Stored items:
- Opening Delimiter -

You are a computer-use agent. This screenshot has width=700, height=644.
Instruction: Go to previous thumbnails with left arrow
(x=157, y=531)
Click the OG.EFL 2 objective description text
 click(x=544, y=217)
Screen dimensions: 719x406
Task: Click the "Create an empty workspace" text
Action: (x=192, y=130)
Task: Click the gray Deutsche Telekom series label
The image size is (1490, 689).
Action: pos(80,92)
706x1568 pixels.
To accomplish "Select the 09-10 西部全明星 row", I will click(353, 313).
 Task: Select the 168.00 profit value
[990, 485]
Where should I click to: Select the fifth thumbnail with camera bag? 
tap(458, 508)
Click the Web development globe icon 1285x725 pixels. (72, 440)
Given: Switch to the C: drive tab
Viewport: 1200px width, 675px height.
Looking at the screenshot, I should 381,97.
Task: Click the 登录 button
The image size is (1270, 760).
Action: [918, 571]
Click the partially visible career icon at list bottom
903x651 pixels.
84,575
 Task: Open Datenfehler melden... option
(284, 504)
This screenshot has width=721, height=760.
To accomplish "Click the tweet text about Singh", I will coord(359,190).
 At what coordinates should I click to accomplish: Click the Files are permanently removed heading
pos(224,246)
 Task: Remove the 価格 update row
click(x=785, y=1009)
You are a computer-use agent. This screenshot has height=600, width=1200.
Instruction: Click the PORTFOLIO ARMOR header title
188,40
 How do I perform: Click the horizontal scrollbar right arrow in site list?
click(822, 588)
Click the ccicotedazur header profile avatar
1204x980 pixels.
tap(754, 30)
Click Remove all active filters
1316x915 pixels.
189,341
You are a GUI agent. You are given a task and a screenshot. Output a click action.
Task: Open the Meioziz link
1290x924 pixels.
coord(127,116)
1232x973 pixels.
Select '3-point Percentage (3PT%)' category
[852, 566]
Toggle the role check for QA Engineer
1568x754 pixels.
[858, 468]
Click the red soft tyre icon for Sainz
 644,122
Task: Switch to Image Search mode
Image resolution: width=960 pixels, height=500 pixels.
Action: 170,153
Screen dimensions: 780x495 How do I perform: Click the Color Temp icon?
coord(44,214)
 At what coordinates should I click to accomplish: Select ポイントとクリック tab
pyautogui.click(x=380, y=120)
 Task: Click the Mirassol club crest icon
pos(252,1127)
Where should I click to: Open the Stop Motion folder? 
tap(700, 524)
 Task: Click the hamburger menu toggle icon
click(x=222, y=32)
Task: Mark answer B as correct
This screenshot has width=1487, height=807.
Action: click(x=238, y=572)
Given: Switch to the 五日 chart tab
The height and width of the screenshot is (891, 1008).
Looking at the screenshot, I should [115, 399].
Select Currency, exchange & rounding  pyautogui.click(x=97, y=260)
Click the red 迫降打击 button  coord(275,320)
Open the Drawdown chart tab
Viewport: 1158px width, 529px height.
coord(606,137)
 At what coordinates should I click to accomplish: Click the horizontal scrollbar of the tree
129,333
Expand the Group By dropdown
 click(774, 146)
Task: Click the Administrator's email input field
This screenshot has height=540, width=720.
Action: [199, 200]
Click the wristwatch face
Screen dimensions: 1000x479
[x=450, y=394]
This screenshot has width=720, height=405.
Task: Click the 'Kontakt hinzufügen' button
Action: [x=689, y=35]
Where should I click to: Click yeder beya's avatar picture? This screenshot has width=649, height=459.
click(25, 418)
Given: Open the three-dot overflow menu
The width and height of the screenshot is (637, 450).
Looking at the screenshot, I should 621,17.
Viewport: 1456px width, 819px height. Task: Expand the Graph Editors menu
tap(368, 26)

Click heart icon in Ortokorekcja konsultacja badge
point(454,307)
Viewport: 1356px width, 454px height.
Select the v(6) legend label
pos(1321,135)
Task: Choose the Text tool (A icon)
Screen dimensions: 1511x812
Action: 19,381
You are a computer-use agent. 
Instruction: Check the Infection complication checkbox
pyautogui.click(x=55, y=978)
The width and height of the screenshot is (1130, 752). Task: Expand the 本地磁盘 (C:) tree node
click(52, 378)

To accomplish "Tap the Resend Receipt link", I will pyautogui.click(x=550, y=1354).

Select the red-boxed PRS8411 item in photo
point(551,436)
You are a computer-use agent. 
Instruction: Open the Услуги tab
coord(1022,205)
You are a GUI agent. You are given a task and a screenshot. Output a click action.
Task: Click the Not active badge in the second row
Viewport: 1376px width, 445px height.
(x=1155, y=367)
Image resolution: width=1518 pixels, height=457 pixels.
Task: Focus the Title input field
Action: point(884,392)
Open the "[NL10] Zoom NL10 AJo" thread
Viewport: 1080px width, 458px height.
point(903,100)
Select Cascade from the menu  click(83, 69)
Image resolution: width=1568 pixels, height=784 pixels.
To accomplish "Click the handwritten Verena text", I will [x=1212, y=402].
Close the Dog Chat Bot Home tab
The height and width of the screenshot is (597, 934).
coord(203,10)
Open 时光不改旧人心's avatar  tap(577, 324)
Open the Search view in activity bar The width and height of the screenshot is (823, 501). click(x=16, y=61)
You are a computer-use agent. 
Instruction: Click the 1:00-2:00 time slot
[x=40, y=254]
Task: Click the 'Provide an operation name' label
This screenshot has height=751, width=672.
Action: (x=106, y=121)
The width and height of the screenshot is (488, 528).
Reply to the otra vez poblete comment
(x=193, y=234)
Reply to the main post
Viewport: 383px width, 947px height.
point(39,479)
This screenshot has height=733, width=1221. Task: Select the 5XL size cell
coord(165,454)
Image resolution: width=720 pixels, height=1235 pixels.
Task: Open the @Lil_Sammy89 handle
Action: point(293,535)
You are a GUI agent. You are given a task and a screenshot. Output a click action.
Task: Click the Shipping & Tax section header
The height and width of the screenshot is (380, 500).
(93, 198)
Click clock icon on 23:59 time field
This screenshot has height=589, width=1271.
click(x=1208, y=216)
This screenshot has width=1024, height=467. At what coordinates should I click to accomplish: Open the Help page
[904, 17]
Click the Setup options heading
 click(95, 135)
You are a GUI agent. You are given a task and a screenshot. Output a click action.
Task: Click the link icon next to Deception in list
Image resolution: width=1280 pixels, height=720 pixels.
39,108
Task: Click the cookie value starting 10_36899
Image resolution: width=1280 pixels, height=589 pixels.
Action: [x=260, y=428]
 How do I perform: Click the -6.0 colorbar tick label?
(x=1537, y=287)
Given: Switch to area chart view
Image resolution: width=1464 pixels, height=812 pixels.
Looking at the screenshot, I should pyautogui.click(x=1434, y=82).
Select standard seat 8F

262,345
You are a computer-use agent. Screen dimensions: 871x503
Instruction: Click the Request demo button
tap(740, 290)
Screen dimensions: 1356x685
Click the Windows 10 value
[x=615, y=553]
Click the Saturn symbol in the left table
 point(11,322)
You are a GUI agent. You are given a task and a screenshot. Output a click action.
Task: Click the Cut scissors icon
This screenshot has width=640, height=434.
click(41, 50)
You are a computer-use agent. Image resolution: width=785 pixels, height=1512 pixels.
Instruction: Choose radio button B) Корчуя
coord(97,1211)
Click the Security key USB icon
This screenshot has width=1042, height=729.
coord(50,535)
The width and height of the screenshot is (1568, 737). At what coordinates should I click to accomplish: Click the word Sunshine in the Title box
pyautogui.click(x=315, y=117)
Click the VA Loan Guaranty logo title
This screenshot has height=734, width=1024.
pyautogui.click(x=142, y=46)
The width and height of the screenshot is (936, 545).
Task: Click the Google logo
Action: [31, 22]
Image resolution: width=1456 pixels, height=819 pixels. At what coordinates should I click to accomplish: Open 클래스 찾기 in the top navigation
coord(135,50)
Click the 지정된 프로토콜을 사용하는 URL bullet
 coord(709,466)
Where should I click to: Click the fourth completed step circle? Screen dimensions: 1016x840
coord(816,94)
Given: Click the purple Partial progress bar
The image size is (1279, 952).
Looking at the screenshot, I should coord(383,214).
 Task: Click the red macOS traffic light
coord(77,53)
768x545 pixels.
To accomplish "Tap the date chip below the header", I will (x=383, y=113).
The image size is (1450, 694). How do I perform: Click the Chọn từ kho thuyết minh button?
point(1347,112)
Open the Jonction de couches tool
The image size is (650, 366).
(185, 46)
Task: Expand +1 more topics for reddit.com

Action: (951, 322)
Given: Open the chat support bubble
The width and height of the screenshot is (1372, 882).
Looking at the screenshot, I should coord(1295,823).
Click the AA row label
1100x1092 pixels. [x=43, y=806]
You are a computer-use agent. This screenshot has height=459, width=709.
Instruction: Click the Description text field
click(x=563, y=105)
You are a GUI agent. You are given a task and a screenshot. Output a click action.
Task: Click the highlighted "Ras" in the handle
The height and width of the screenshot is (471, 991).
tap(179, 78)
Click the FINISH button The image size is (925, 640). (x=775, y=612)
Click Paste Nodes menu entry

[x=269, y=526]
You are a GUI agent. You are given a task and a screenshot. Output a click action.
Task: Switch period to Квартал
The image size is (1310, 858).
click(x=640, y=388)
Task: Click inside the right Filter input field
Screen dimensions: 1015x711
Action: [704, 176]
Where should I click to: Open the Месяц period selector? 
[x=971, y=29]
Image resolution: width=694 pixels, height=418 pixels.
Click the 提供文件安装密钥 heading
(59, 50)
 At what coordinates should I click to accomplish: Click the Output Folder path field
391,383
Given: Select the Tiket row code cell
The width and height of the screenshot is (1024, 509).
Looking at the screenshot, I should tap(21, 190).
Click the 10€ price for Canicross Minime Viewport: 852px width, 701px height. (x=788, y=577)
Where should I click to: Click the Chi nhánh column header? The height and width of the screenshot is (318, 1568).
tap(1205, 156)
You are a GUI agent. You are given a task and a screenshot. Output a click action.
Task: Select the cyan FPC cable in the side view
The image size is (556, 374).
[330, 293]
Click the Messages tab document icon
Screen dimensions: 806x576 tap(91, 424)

- Closing Delimiter -

= EXERCISE DIRECTIONS =
Filter the records above for lines with "link".

= SOLUTION FOR THIS TASK =
Task: Open the Meioziz link
To accomplish "Tap the Resend Receipt link", I will pyautogui.click(x=550, y=1354).
Task: Click the link icon next to Deception in list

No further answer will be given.